--- START ---

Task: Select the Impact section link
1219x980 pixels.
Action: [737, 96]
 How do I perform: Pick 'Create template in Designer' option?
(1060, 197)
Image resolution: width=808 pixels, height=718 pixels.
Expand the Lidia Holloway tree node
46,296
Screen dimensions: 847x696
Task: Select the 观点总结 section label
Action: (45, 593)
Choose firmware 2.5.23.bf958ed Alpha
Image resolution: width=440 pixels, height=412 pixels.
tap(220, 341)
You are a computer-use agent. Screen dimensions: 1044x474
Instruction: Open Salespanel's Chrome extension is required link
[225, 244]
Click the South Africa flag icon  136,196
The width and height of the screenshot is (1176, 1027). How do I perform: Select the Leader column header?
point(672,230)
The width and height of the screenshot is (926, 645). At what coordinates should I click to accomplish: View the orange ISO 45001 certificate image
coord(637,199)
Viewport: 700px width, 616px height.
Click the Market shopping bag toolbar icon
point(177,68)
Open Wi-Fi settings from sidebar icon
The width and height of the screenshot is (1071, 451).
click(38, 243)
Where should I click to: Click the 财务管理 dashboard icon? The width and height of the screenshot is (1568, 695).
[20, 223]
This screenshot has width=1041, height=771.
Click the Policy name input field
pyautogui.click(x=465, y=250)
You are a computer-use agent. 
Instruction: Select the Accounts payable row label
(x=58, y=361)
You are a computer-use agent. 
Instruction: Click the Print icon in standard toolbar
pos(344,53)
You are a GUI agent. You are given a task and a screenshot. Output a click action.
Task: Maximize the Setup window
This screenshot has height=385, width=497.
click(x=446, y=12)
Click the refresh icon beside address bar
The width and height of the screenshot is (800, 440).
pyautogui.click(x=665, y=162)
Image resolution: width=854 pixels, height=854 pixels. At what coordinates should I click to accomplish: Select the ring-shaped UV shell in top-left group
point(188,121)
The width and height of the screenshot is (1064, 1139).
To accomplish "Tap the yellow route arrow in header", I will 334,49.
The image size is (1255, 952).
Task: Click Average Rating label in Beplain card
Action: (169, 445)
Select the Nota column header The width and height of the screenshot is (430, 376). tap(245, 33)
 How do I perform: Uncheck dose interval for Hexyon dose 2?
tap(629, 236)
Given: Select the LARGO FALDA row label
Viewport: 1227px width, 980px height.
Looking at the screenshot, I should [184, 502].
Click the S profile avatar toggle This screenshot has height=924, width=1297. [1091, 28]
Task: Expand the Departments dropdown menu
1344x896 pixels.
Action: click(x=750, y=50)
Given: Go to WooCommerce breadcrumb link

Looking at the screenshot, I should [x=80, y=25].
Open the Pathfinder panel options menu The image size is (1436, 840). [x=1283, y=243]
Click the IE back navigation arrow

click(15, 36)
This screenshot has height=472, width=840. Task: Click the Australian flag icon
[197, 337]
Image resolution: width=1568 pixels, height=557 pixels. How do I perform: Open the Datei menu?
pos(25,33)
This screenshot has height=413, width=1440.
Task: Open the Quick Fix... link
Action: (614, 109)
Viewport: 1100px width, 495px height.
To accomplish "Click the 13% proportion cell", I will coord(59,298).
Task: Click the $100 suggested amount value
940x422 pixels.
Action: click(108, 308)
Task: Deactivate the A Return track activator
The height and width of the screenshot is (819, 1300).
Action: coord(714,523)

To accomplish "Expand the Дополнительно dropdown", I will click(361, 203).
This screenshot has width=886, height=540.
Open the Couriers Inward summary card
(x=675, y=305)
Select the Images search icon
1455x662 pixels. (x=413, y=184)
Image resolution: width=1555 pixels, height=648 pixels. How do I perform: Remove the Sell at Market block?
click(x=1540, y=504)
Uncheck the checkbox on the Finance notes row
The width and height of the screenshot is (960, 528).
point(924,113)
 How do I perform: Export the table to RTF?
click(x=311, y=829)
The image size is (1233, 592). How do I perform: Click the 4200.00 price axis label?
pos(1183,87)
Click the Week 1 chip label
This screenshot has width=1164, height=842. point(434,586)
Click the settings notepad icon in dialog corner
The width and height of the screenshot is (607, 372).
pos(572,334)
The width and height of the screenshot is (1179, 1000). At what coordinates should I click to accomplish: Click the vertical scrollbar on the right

--- END ---

Exercise: All lines above from the one containing "How do I perform: Pick" to the one containing "Click the South" must be repeated exactly, both lines included, and no others.

Exercise response:
 How do I perform: Pick 'Create template in Designer' option?
(1060, 197)
Image resolution: width=808 pixels, height=718 pixels.
Expand the Lidia Holloway tree node
46,296
Screen dimensions: 847x696
Task: Select the 观点总结 section label
Action: (45, 593)
Choose firmware 2.5.23.bf958ed Alpha
Image resolution: width=440 pixels, height=412 pixels.
tap(220, 341)
You are a computer-use agent. Screen dimensions: 1044x474
Instruction: Open Salespanel's Chrome extension is required link
[225, 244]
Click the South Africa flag icon  136,196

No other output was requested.